The centre will focus on sales, engineering support and customer service for a range of aerospace bearings and other precision products, said James Gresh, president of Timken in China. It will initially employ around 200 people in aerospace products manufacturing.
"This investment is directly tied to Timken's strategic initiatives to expand our presence in industrial markets in Asia, as well as to build an increasingly diverse portfolio of aerospace precision components and services worldwide," said Michael C. Arnold, president of Timken's Industrial Group.
The booming Chinese bearing market has attracted more and more foreign companies. SKF Group, the world's biggest bearing and seal maker said it aimed for further expansion in China after completing a series of international acquisitions.
The Swedish company said it would add three manufacturing plants in China by the end of the year and will enter the truck market by the end of 2007.
With more mergers and acquisitions in the market, the takeover of the Luoyang Bearing Corporation, a leading bearing producer in China, by Germany-based Schaeffler Group, has drawn controversy.

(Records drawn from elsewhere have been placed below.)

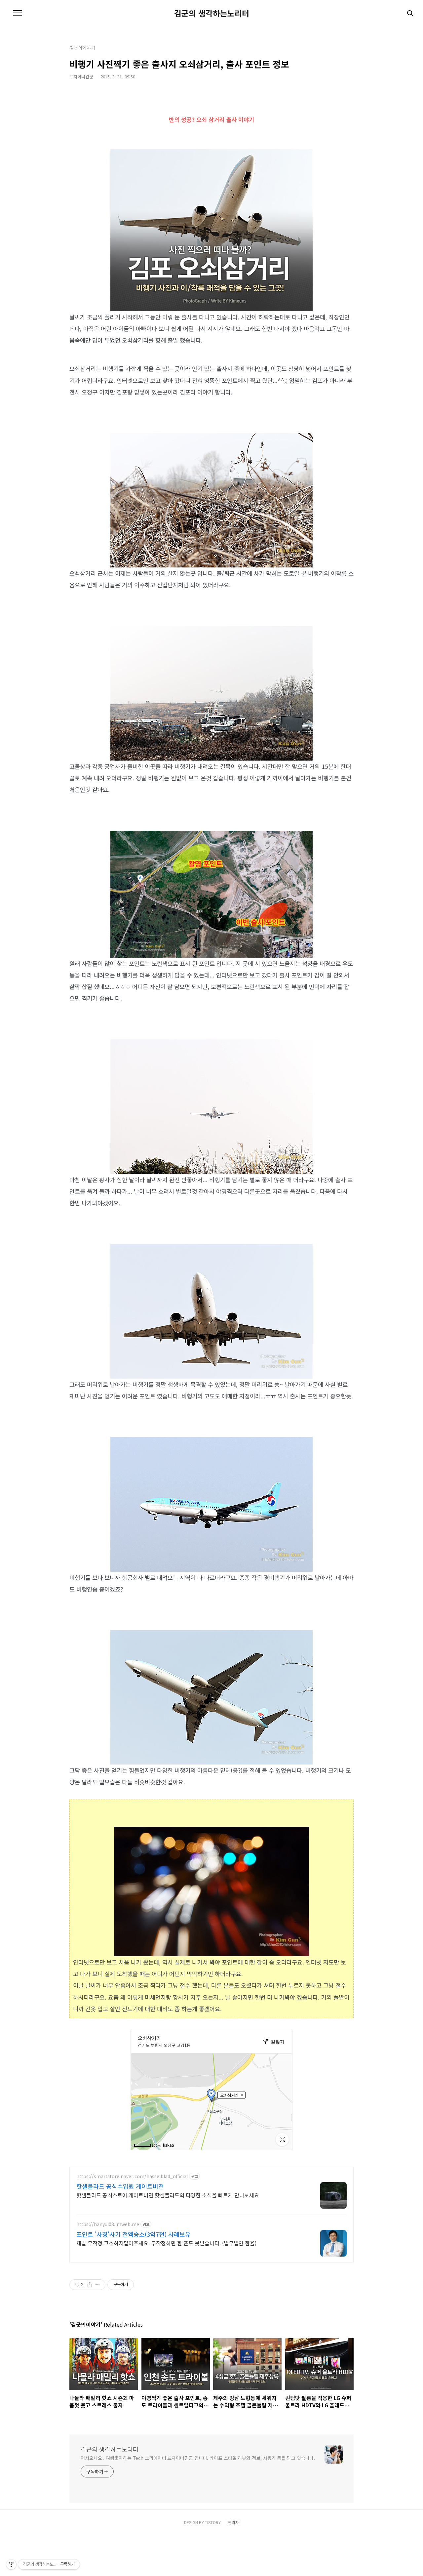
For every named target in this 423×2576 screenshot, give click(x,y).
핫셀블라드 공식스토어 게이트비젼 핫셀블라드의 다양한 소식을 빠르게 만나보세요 (167, 2195)
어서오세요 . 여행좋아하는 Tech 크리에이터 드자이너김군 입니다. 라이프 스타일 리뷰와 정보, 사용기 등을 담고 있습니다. (198, 2458)
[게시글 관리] (98, 2285)
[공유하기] (90, 2285)
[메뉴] (17, 13)
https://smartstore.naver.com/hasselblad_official (132, 2176)
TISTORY (213, 2522)
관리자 (233, 2522)
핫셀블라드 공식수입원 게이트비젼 (120, 2186)
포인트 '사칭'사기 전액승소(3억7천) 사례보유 (133, 2234)
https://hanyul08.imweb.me (107, 2224)
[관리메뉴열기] (11, 2564)
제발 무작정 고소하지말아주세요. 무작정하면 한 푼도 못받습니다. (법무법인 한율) (166, 2243)
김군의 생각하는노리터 (211, 13)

Critics say the sale of such an important company to foreign firms may result in China losing its technology to foreign competitors.
Commenting on the Luoyang Bearing debate, Gresh said such concerns will not affect Timken's further investments in China.
The new Chengdu centre is the company's sixth plant in China. Its China headquarters is in Shanghai, and it has seven sales offices in the country.
"The Chinese market is our number one growth priority in the world," said Gresh. "In China we have been growing at a rate of more than 20 per cent each year and have aspirations to double our sales by the end of the decade."
Timken started its Yantai plant, the first of its manufacturing centres in China, in 1996. Now it has grown its China team to more than 3,500 associates, who represent an important part of its 27,000 associates worldwide, said Gresh.
Last year the company's global sales rose to a record US$5.2 billion, over twice what it was three years before.
The company has also initiated several programmes to promote its brand in China. This year it started a unique art design competition to encourage China's engineering students to showcase their creativity.
Its social activities in China also included the Special Olympics, which will hold their world games in China in 2007, and ongoing support for educational charity.